Riccardo Muci: un eroe vero in  mezzo a una pletora di falsi miti. Un eroe del terzo millennio.

Essere eroi è una cosa seria, e come tale va considerata e trattata. Probabilmente si è persa anche la percezione, la dimensione, il significato vero della parola eroe.

Oggigiorno il termine eroe viene utilizzato a sproposito, con grande leggerezza. Abbiamo gli eroi del calcio, magari quelli che con i loro gesti di eroismo con il pallone guadagnano dieci o venti milioni l’anno. Abbiamo gli eroi del Web, quelli che stanno dalla mattina alla sera davanti al PC, le sparano grosse e, non si sa perché, diventano per questo degli eroi.

Abbiamo persone che lavorano duramente e, nonostante abbiano tutto il diritto a un grandissimo rispetto, non si capisce perché debbano essere chiamati eroi. Insomma, la parola “eroi”, diciamocelo, fa scena, attira; specialmente se la notizia ha bisogno di essere condita con un’aura di unicità, di esagerazione.

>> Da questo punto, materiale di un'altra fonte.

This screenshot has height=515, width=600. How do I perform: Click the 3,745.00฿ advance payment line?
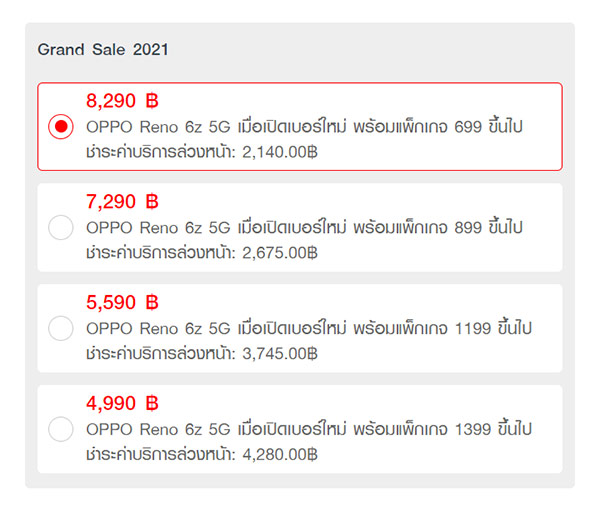click(x=202, y=353)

Se in una qualsiasi notizia o situazione si inserisce la parola “eroe”, tutto assume un altro sapore, e l’evento più banale è degno di essere considerato per quello che, in effetti, non è.

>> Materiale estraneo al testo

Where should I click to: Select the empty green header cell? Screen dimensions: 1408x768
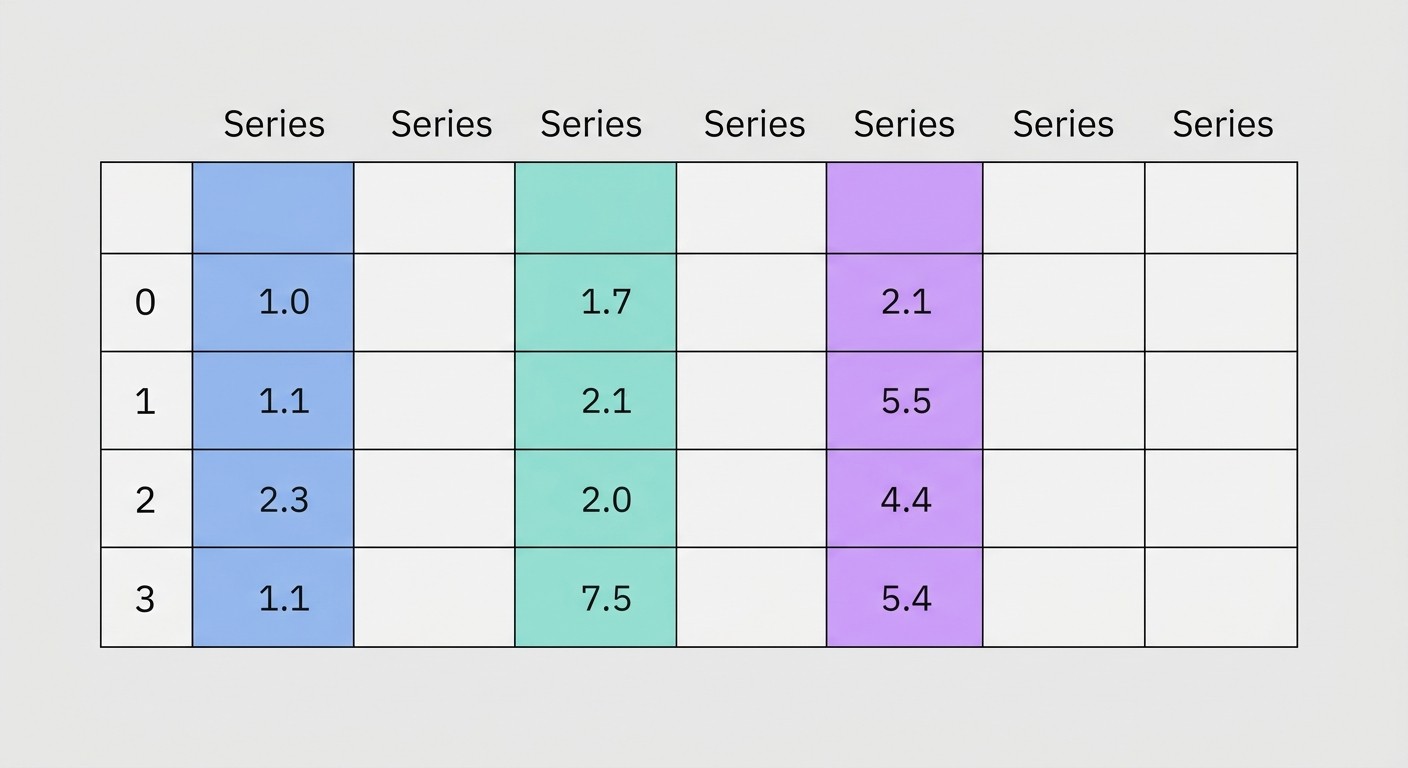(596, 208)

Certo, non si pretende che nell’immaginario collettivo, ogni qualvolta si pronunci questa parola, la mente debba andare ai miti greci o ai personaggi di un’opera wagneriana, tuttavia un ridimensionamento di questa tendenza alla generalizzazione del termine, andrebbe operato. Lo possono fare i linguisti, lo può fare anche la gente comune, magari pensando che il termine eroe presupponga un’idea, un valore, una dimensione che è alla base di uno o più atti. L’abnegazione, ovviamente.

Quel disinteresse, quella pulsione che fa superare il pericolo, e che comunque considera il pericolo stesso minore rispetto alla nobiltà e all’importanza dell’azione che stiamo compiendo. In fondo l’eroismo è questo: pensare meno a se stessi e pensare di più agli altri in determinati frangenti. Nella sua forma più pura, è qualcosa di straordinariamente simile all’amore; la quale ultima pulsione, a ben pensarci, nella sua forma più elevata, consiste nel dare, nel sacrificare se necessario, una parte di se stessi anche sapendo che forse non si sarà ricambiati.

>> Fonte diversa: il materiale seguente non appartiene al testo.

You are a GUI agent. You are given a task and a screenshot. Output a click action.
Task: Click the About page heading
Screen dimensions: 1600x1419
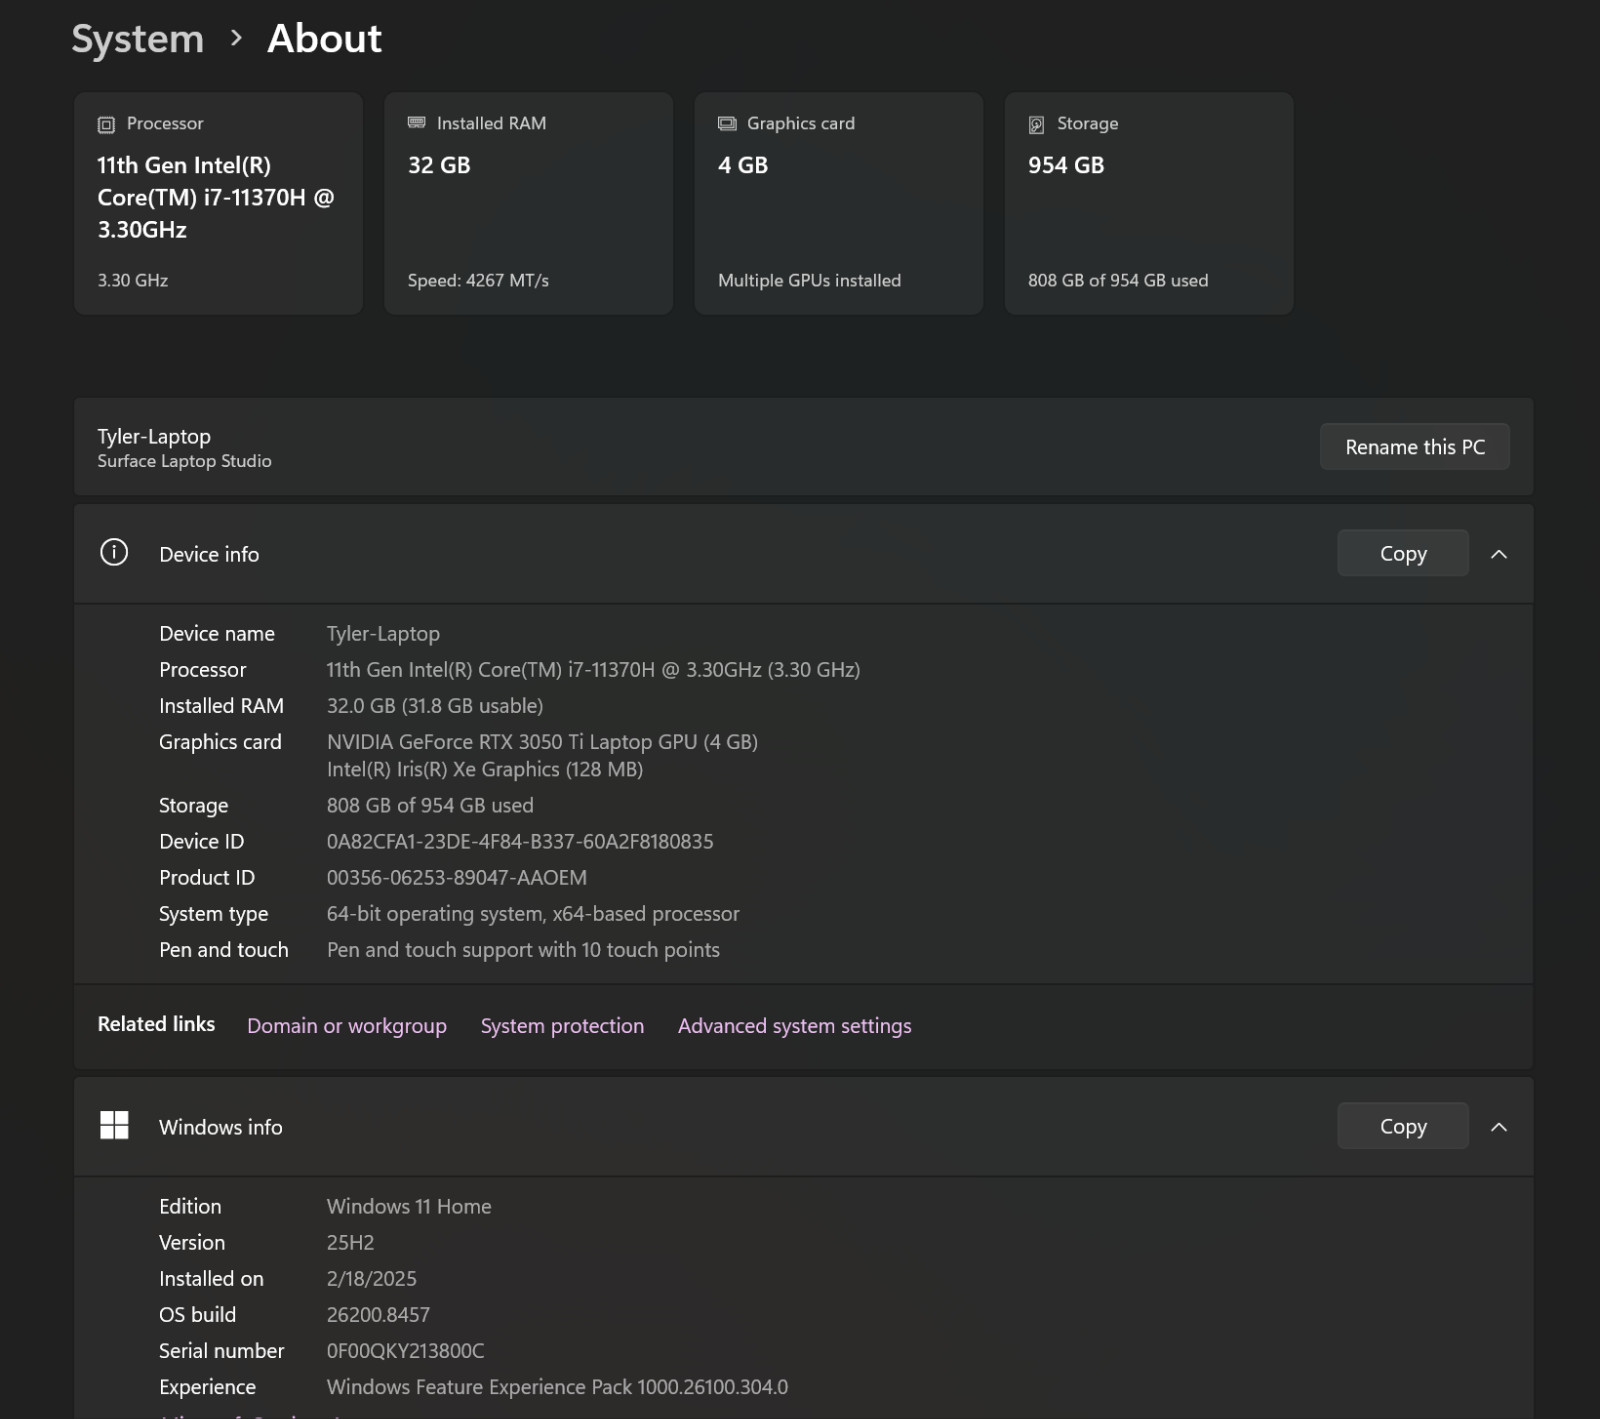point(324,39)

In fondo è proprio quello che è successo ieri a Riccardo Muci, giovane poliziotto di Copertino, in provincia di Lecce, il quale per salvare delle vite ha sfidato il fuoco. Ha messo a repentaglio la propria vita, la propria esistenza, durante il terribile incendio scoppiato sul raccordo autostradale di Bologna, in località Borgo Panigale. Immagini terribili, una deflagrazione di una violenza inaudita dopo l’incidente.

E, quindi, una condizione di pericolosità altissima. Le solite parole retoriche, a volte usate a sproposito, “con sommo sprezzo del pericolo e mettendo a repentaglio la propria vita”, qui hanno un senso, trovano una loro appropriata, esatta collocazione. Riccardo Muci, 31 anni, è fra i feriti gravi, è un ustionato importante, anche se non in pericolo di vita. Eppure lo si vede sorridere nel letto d’ospedale di fronte ai fotografi, e di fronte al Presidente del Consiglio Conte arrivato in Ospedale per confortarlo e portargli la solidarietà degli Italiani.

In quel girone dantesco di fuoco puro, Muci si è destreggiato con determinazione e capacità. È stato uno dei primi a intervenire presso quel viadotto semidistrutto che sovrasta la Via Emilia. L’agente della Polizia è rimasto ustionato in maniera seria alla schiena. La sua maglietta ignifuga si è addirittura liquefatta a causa dell’altissimo calore spigionato dalla catastrofe.

Ore le sue condizioni sono stabili, e l’agente è stato ricoverato nel reparto grandi ustionati dell’Ospedale Bufalini di Cesena. Prestare soccorso in quelle condizioni era difficilissimo. Riccardo Muci non si è tirato indietro e ci è riuscito nel migliore dei modi. Per questo motivo, molto semplicemente e senza ulteriore enfasi, merita l’appellativo di eroe. Avrebbe potuto tirarsi indietro e non l’ha fatto. Onore a quest’uomo e riconoscenza da parte del popolo italiano tutto.